No final da noite, a Menina
e o Menino conversavam no quarto dela – Francisco abraçava Lívia com força. Ela
finalmente parara de chorar. Doía sair do colégio em que passou a maior parte
da vida. Desde os dois anos, a Menina frequentava a mesma escola. Ela conhecia
aquele lugar com a palma da mão. Era sua segunda casa. Mas, infelizmente, as
coisas mudam e, por conta disso, às vezes, é preciso sair de casa. Deixar para
trás e seguir em frente.
– No que você
está pensando? – Perguntou Lívia.
– Sinceramente? –
A Menina se afastou do abraço sem desfazê-lo e olhou nos olhos do Menino. –
Você defende a eutanásia por conta do que aconteceu com a Vovó Berenice? –
Francisco sabia que aquele era um assunto difícil para Lívia, por isso decidiu prepara-la
com o “sinceramente”. A Avó materna da Menina foi atingida por um carro enquanto
as duas lanchavam em uma cafeteria no final de 2007. Foi desesperador. Lívia
viu a Avó perder muito sangue e a sensação de não poder fazer nada foi
extremamente dolorosa. Berenice passou por uma cirurgia, mas não se recuperou.
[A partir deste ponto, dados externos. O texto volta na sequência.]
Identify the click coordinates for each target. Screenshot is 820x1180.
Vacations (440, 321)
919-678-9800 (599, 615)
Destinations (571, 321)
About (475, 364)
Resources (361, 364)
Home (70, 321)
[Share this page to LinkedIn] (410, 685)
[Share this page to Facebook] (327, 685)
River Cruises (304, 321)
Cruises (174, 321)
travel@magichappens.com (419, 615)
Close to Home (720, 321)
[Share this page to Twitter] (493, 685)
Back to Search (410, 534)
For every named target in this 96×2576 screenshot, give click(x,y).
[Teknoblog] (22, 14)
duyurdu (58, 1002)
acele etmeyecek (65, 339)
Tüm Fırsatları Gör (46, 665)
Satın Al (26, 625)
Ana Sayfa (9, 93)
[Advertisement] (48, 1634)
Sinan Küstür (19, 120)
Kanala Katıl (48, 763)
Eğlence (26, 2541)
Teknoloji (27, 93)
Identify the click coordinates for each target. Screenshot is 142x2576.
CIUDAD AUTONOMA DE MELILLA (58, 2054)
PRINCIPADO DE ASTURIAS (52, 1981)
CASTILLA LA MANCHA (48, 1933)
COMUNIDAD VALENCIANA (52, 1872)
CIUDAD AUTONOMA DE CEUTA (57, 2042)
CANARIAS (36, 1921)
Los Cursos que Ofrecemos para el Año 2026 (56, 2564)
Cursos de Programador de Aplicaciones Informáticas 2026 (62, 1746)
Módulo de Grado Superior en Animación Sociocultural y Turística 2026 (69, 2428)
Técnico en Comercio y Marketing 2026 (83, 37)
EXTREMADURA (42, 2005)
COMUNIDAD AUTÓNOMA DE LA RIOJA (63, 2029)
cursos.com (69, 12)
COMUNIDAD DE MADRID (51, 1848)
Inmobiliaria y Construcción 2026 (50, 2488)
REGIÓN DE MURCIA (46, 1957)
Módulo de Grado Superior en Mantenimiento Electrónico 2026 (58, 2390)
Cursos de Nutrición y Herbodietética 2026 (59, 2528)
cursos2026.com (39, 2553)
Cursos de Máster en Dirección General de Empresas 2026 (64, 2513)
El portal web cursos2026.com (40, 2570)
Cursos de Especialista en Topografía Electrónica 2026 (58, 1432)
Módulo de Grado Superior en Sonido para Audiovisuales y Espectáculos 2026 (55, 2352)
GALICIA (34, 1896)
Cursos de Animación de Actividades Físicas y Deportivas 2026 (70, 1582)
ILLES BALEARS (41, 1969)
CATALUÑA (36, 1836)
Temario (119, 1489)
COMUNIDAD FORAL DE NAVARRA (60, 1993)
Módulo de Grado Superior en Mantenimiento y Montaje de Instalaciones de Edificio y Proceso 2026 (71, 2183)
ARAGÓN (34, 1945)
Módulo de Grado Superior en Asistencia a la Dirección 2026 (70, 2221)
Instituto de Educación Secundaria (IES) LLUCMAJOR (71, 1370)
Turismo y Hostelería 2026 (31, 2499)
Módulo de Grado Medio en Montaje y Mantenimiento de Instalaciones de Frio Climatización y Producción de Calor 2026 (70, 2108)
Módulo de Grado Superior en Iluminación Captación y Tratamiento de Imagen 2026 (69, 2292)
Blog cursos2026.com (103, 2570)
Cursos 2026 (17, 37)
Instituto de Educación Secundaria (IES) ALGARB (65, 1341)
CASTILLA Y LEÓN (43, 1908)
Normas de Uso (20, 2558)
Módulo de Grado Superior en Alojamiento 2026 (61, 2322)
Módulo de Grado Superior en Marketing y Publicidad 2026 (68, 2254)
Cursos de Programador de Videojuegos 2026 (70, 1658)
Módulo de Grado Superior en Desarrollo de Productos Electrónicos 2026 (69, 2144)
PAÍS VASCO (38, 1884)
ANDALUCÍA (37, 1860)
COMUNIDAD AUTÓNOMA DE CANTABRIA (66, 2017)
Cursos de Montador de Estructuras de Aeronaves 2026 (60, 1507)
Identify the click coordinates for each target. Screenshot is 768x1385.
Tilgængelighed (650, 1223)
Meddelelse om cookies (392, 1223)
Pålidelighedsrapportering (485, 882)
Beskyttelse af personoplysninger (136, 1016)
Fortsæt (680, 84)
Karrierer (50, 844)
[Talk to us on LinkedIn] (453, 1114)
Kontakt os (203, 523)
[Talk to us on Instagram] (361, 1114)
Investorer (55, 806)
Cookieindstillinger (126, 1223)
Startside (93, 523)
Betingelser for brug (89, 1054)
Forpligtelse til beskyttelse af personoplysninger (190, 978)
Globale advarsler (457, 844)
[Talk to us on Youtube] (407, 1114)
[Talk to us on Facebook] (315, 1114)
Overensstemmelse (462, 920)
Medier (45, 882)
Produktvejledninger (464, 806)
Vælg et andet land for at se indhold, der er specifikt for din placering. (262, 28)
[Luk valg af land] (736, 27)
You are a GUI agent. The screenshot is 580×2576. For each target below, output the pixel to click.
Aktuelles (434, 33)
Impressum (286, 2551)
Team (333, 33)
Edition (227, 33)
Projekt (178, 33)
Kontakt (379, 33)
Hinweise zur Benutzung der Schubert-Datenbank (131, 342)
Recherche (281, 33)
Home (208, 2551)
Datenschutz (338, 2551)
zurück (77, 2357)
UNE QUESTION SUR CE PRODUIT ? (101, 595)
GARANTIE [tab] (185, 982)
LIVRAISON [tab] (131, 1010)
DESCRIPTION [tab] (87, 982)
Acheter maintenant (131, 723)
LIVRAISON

Ficou meses em coma até partir no início de 2008.
– Sim! Permanecer é bom para quem continua construindo
a própria história, não para quem deixou de escrevê-la. – A Menina fez uma
pausa para imaginar a Avó cheia de vida em detalhes. O Menino esperou
pacientemente. – Vovó Berenice estava há meses na mesma página d próprio livro,
sem acrescentar uma linha sequer a sua história. – Mais uma pausa. – Mesmo que
as máquinas sinalizassem que ela continuava viva, ela já não vivia, de verdade,
em seu sentido ‘verdadeiro’, desde o acidente.